§ EXERCISE
Reproduce word for word the passage from the post below on the Seligmann ancestors, beginning at "Get ready for" and stopping after "my Seligmann forebears.".

§ EXTRACT
————————

Two More Generations Back! The Amazing Seligmanns

Get ready for a real brain twister here.

As I mentioned in my last post, my cousin Wolfgang sent me several new documents relating to our mutual Seligmann ancestors.  Wolfgang and his mother received these from Beate Goetz, who had also sent me several important documents over a year ago.  I continue to be amazed by how much information is available about my Seligmann forebears.

The first document is a death certificate for Jakob Seligmann, my four-times great-grandfather, father of Moritz Seligmann and grandfather of Bernard Seligman.  Until now Jakob was the earliest relative I had found in the Seligmann line; he was born in Gaulsheim, Germany in 1773 and died there in 1851.  His wife, my four-times great-grandmother, was Martha Mayer.

————————

§ SUPPLIED INFORMATION
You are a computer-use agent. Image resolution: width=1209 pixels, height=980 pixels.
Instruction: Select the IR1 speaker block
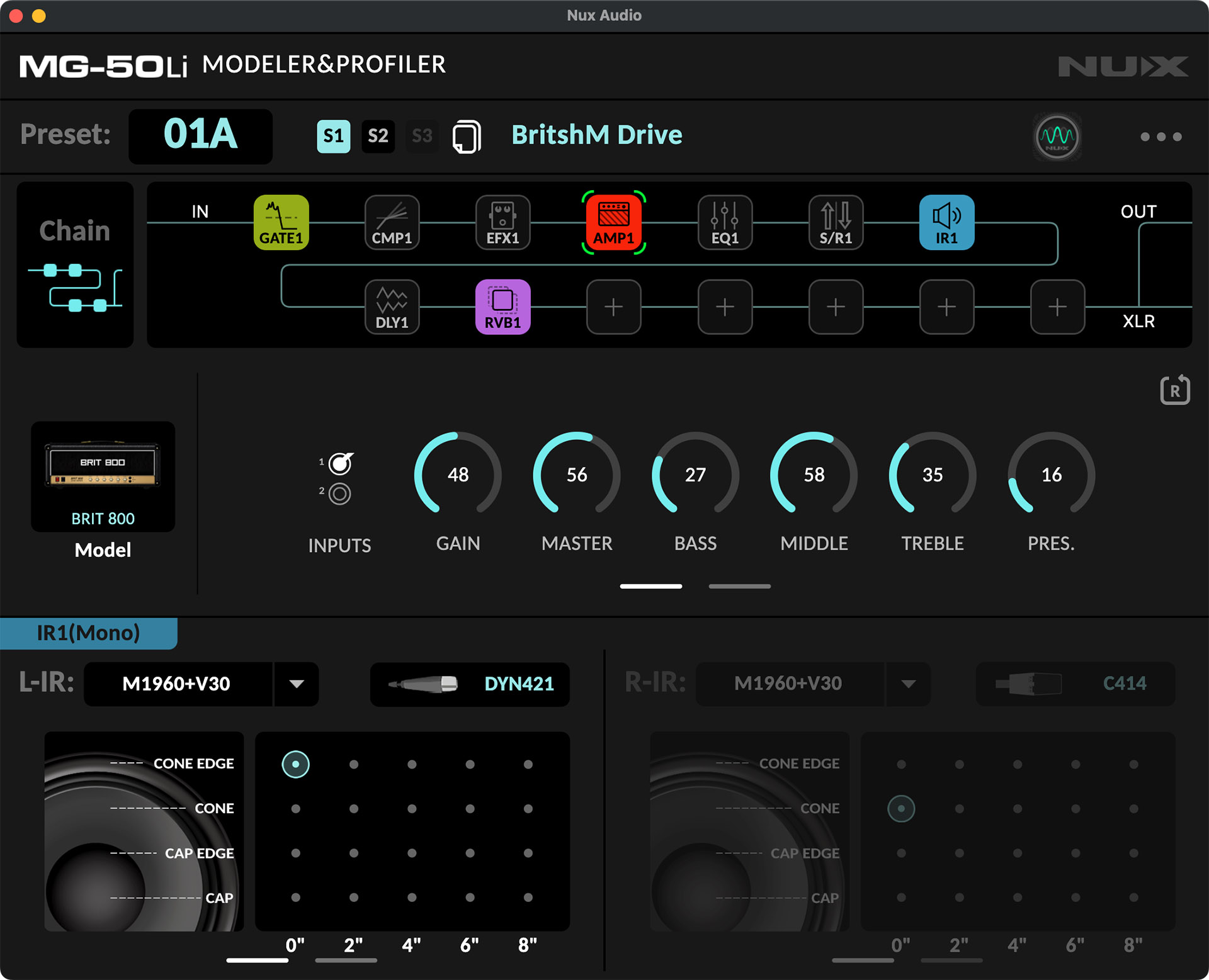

————————

§ ANSWER TO THE EXERCISE
Get ready for a real brain twister here.

As I mentioned in my last post, my cousin Wolfgang sent me several new documents relating to our mutual Seligmann ancestors.  Wolfgang and his mother received these from Beate Goetz, who had also sent me several important documents over a year ago.  I continue to be amazed by how much information is available about my Seligmann forebears.